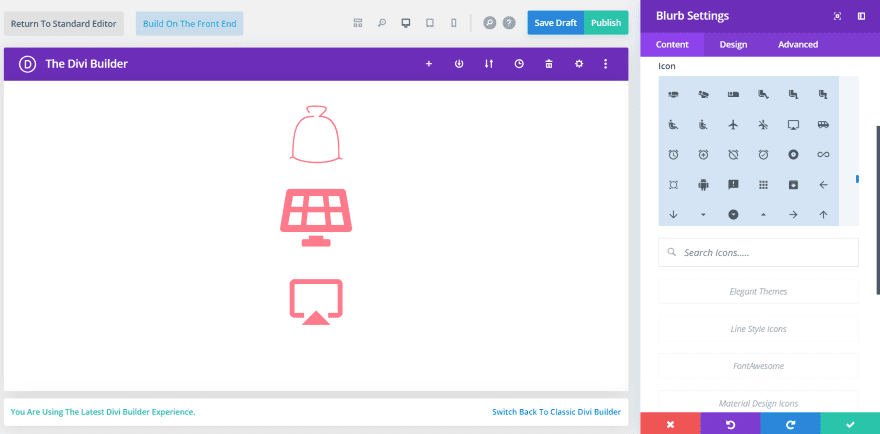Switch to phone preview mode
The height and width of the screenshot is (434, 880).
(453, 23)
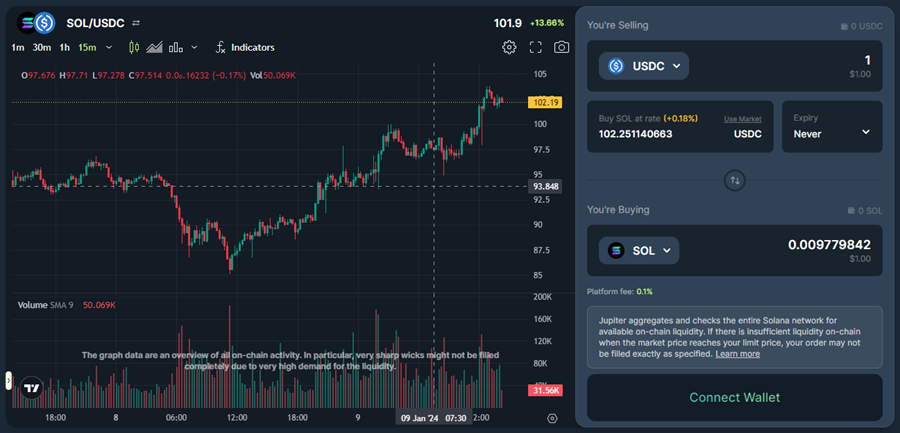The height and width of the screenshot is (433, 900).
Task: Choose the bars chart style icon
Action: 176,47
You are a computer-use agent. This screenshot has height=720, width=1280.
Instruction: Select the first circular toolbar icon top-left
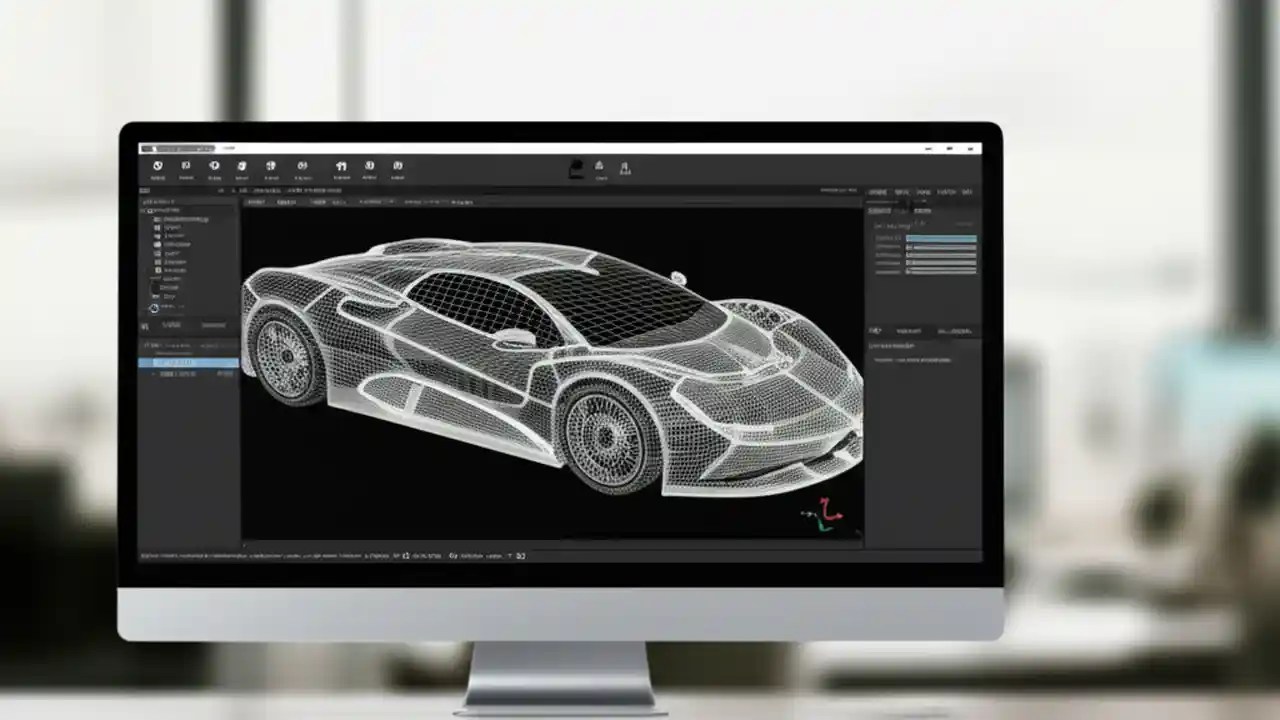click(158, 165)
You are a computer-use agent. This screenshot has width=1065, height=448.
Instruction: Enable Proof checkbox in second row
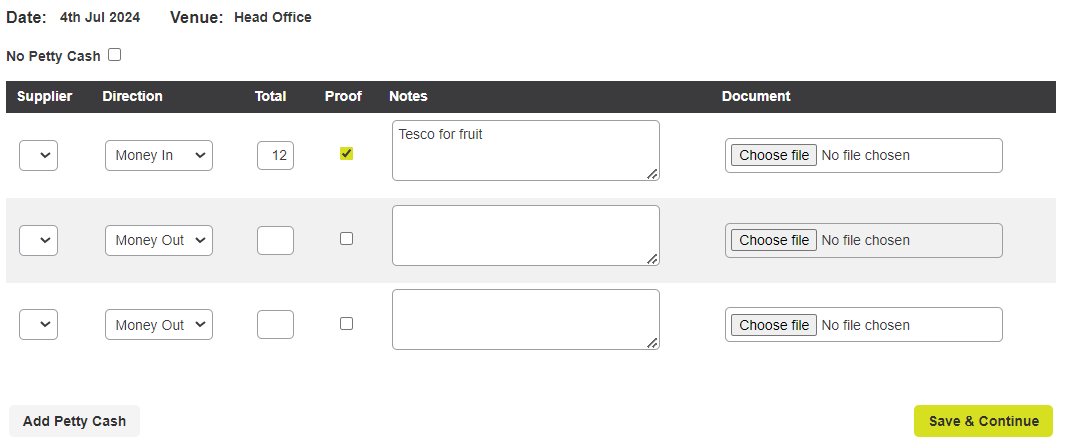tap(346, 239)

--

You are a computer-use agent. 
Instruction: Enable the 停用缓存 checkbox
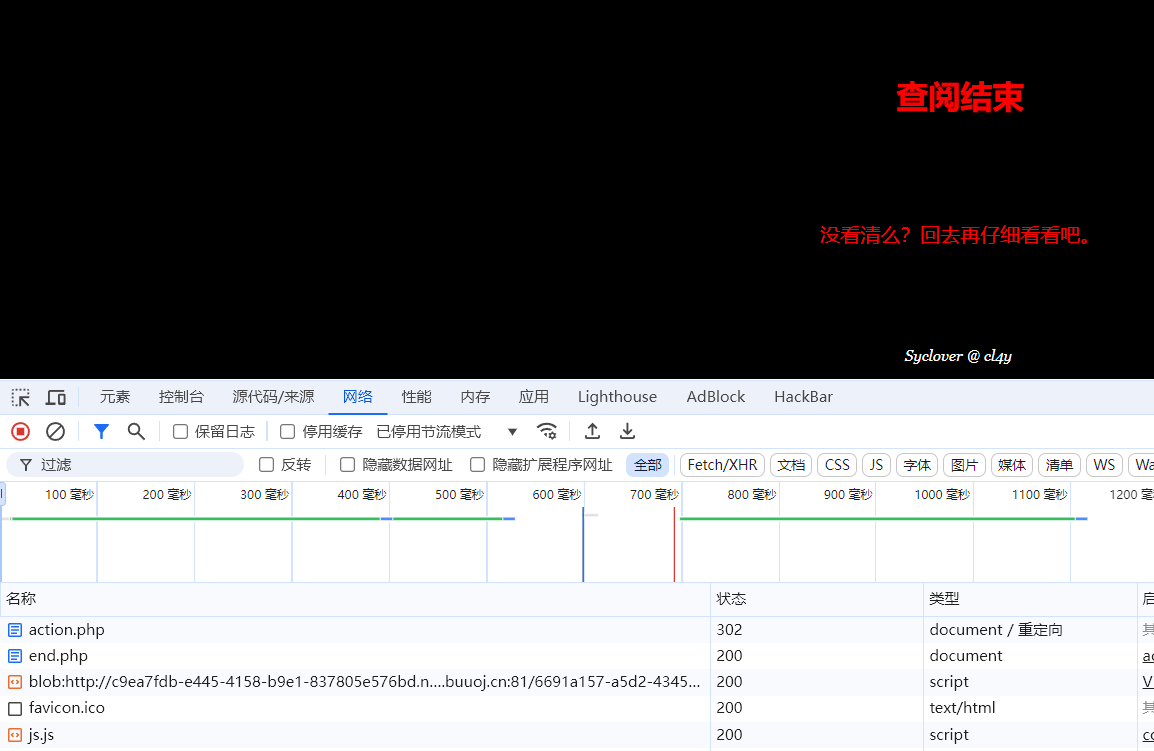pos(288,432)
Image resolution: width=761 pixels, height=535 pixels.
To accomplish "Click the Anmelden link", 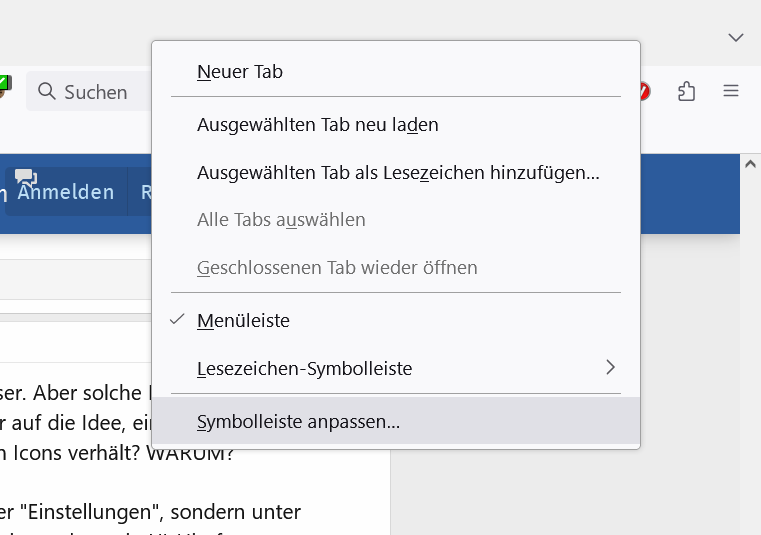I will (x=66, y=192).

• [What is being asked] Look for "This" in each line of the material, then copy the lines where it is found.

• [Output of the exercise]
You are a computer-use agent. This screenshot has height=720, width=1280.
You are a computer-use agent. This screenshot has width=1065, height=448.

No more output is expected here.